# ÁREA DE LAZER > Video, Fotografia e Técnica >  Sonny

## Manuel Faria

Boas pessoal

Gostaria que aqueles que percebem de fotografia, e há aqui no Forum muitos :yb677:  me informassem se a seguinte máquina é alguma coisa de jeito.
 Sony Alpha 380
14.2 mio pixels
Objectivas: 18x55 e 55x200mm

Vi este Set e pelo preço (900fr. +/- 650euros) penso que não estaria mal.  
Como não percebo muito de fotografia e de máquinas muito menos, agradeço toda a ajuda possivel

----------


## Filipe Pacheco

Olá, o preço para o conjunto até está bom, e apesar de não estar muito a par das alpha da sony pelas características dá pra ver que é uma câmara com algumas limitações nomeadamente a velocidade e feita para foto amadora. Mas caso não queira a máquina para algo muito sério esta é uma opção a considerar. A escolher uma marca seria sem dúvida Canon (pelas objectivas) ou Nikon (preço é mais alto).

----------


## Artur Fonseca

Boas Manuel,

Sugiro antes uma CANON  EOS 450D ou 500D, que ficam dentro desse orçamento e são apostas seguras. Em alternativa, talvez Nikon ou Panasonic, mas eu apostaria mesmo numa reflex Canon.

E se quiser uma dois-em-um (máquina fotográfica + câmara vídeo) ou se simplesmente lhe sair o Euromilhões, talvez esta pequena... CANON   EOS EOS 5D Mark II

----------


## Manuel Faria

Filipe e Artur
Desde já obrigado pelas opiniões. Eu também estavainclinado para a Nikon mas pelo mesmo preço só a compro sem a objectiva de 55x200.
Eu só estou a pensar comprar só para tirar umas macros ao aqua poque de resto eu até tenho uma nikon mas daquelas de bolso que se pode levar para todo o lado e tenho tirado bastantes fotos bem jeitosas :yb665: .
Vou continuar a procurar e ver qual a melhor oferta que encontro. Aqui podem faltar os francos mas não falta onde escolher :Admirado: 

Aproveit para desejar tudo de bom para 2010 a todos os membros de Forum :Xmascheers:  :SbBiere5:  :SbBiere5:  :Coradoeolhos:

----------


## Filipe Pacheco

Hum se é para macros compra Canon sem dúvida nenhuma, tanto a objectiva 100 mm como a 180 mm são fantásticas para macro.

----------


## Manuel Faria

obrigado Filipe. Vou procurar então uma canon, embora pelo pouco que percebo de fotografia, duvido que uma boa máquina ajude.
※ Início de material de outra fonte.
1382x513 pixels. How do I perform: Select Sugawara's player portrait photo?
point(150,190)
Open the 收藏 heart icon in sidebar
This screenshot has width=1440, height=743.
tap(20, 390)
No entanto pode-se sempre aprender :yb663:  :yb665:

----------


## Filipe Pacheco

Nunca é tarde para aprender :SbSourire: , mas caso a escolha seja uma canon, o material também terá de ter a qualidade equiparável à máquina, material como objectivas, cartão de memória, etc. Veja a Canon 500D que acho uma exelente máquina.

----------


## Manuel Faria

> Nunca é tarde para aprender, mas caso a escolha seja uma canon, o material também terá de ter a qualidade equiparável à máquina, material como objectivas, cartão de memória, etc. Veja a Canon 500D que acho uma exelente máquina.
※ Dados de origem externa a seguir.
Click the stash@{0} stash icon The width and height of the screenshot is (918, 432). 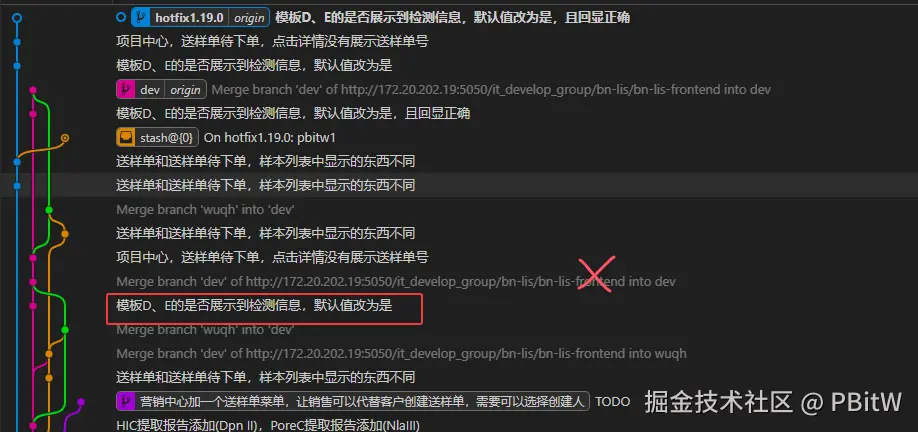click(125, 138)
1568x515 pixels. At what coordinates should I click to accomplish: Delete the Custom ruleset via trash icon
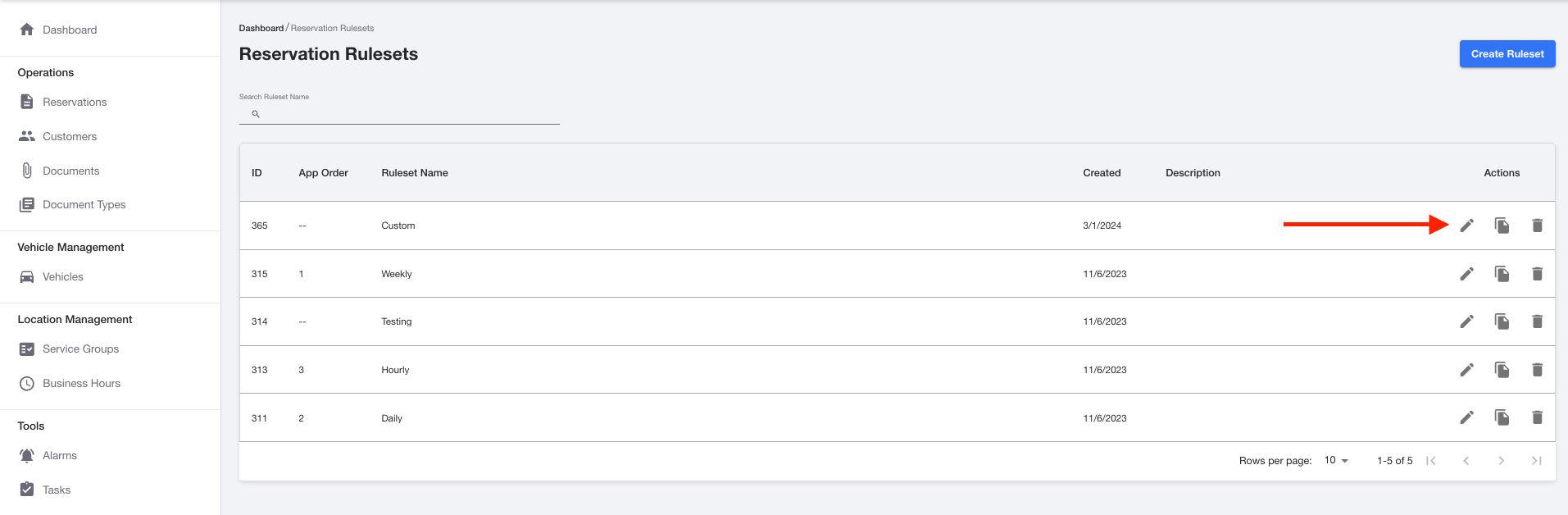pyautogui.click(x=1537, y=226)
Tens razão filipe. Eu que o diga :yb665:  :yb665: . Apesar da minha idade, e por motivos profissionais, tenho que por vezes ir à escola. O que mais me chateia é que ainda tenho testes com notas :yb620:  :yb620: . Por vezes pareço a minha neta com a ansiedade estampada no rosto quando tem testes :yb624:  :yb624: .
Irei então tentar encontrar e informar-me sobre a 500D.

----------